* [What is needed]:
Find where "[前往搜寻] (1416, 31)" appears in the entries below. That line and all lines after it, through the last, are to be duplicated exactly, with nothing else.

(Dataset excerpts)

######

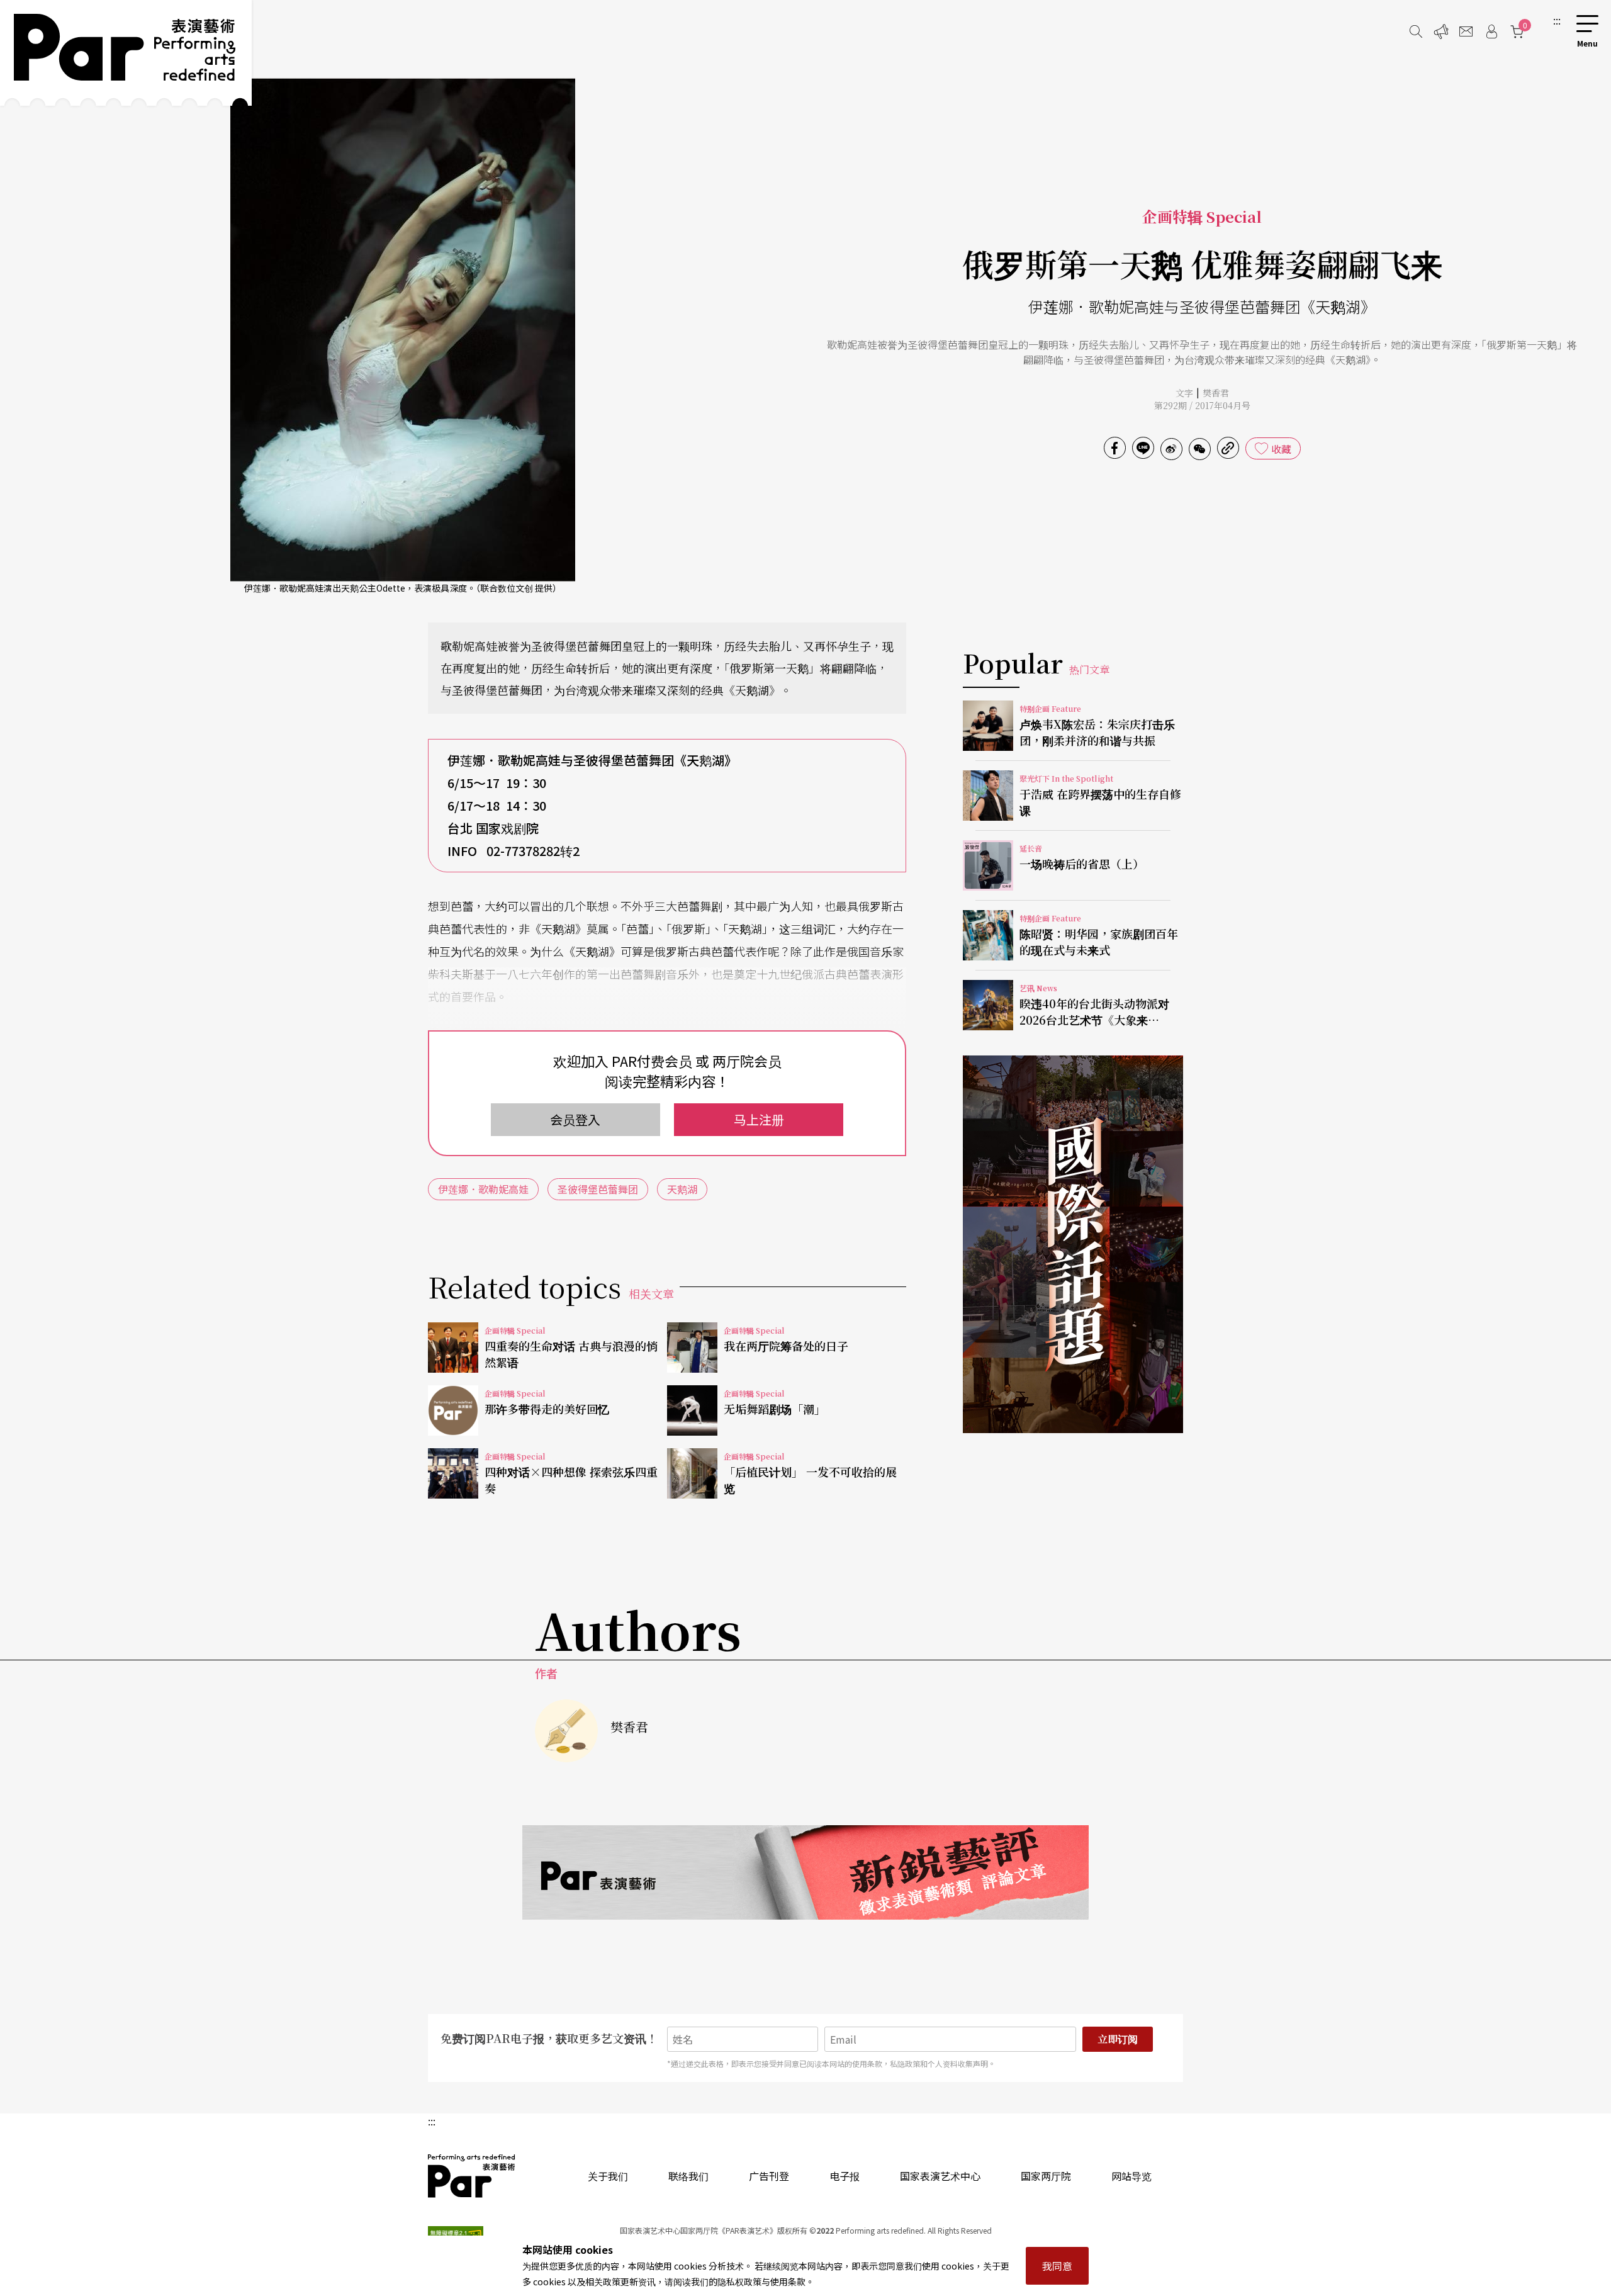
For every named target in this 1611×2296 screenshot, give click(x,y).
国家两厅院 (1046, 2175)
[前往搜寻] (1416, 31)
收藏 (1281, 448)
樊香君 (1216, 392)
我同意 (1057, 2265)
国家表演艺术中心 (940, 2175)
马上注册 (759, 1119)
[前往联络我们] (1466, 31)
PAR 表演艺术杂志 (472, 2176)
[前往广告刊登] (1441, 31)
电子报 (844, 2175)
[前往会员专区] (1491, 31)
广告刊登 (769, 2175)
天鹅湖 (682, 1188)
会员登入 (575, 1119)
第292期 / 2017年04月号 (1202, 405)
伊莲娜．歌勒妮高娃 (483, 1188)
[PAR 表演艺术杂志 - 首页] (126, 53)
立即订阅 (1117, 2039)
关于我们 (608, 2175)
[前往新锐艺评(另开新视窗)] (805, 1872)
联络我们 (688, 2175)
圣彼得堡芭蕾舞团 (598, 1188)
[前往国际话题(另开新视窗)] (1073, 1244)
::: (1557, 20)
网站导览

######

* [Reply]:
[前往搜寻] (1416, 31)
收藏 (1281, 448)
樊香君 (1216, 392)
我同意 (1057, 2265)
国家表演艺术中心 (940, 2175)
马上注册 (759, 1119)
[前往联络我们] (1466, 31)
PAR 表演艺术杂志 (472, 2176)
[前往广告刊登] (1441, 31)
电子报 (844, 2175)
[前往会员专区] (1491, 31)
广告刊登 (769, 2175)
天鹅湖 (682, 1188)
会员登入 (575, 1119)
第292期 / 2017年04月号 (1202, 405)
伊莲娜．歌勒妮高娃 (483, 1188)
[PAR 表演艺术杂志 - 首页] (126, 53)
立即订阅 (1117, 2039)
关于我们 (608, 2175)
[前往新锐艺评(另开新视窗)] (805, 1872)
联络我们 (688, 2175)
圣彼得堡芭蕾舞团 (598, 1188)
[前往国际话题(另开新视窗)] (1073, 1244)
::: (1557, 20)
网站导览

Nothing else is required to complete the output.